Please hear what I'm saying (and what I'm not saying). What I am saying is that no one should be an autonomous person, separated and isolated from others. I am not saying that humans must always be around others, or that those who like to have time alone are living lives that are not pleasing to God. Not at all.
We need community, but we also need solitude.
Luke 5:16 says, "But Jesus would often withdraw to desolate places to pray (ESV)."
Why does he do this? Obviously if the Son of God thought it necessary to spend time in solitude, so should we! There must be some fundamental reason why we need both community and solitude. But what is it?
Dietrich Bonhoeffer once wrote a great little book called Life Together which talks about Christian community. In it, he points out that people often try to deal with their feelings of loneliness and insecurity by trying to find a "cure" in the community of others. Bonhoeffer observes that these people "are generally disappointed." Such a person, he says, "is not really seeking community at all, but only distraction which will allow him to forget his loneliness for a brief time." Ironically, this leads to more loneliness and kills a community.
Bonhoeffer goes on to say, "Let him who cannot be alone beware of community. He will only do harm to himself and to the community."

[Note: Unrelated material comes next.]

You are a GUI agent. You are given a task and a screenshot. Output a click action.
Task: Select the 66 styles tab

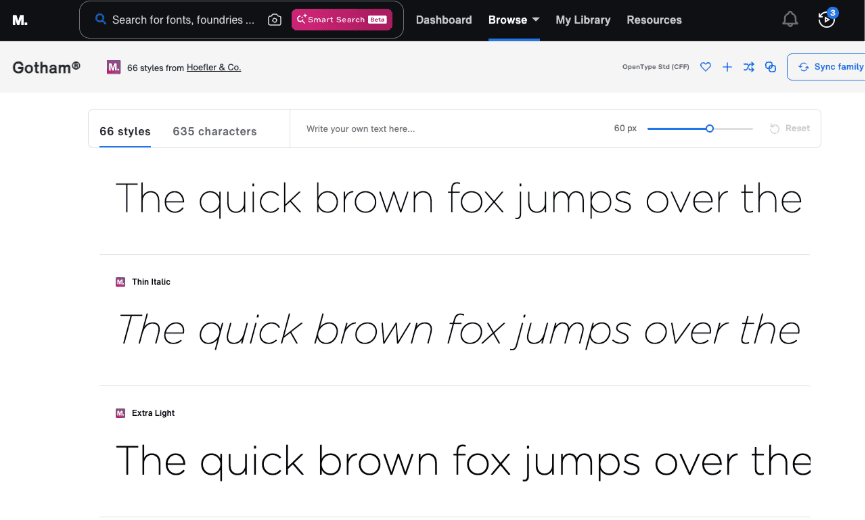point(125,131)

We need to be able to separate ourselves for a season from the community so that our identity comes from God and God alone. If we look for some deep soul "cure" in others, we will be disappointed. All humans are fallen. We all have our jagged edges, personality flaws, and shortcomings. They cannot cure our need for love and relationship; only God can. That is why we must balance community with solitude.
Of course, we only go into times of solitude so that we can return to the community. Like a person who finally breaks a long fast, when we return to the community we receive the gift with a profound appreciation and thanksgiving.
Solitude and community... it's really a balance isn't it? Somewhat paradoxical. The tension between the two poles is a good thing. As Dr. "Umfundisi" Jim Lo says, "A holy life is a balanced life." And there in the balance between solitude and community is where we should strive to be.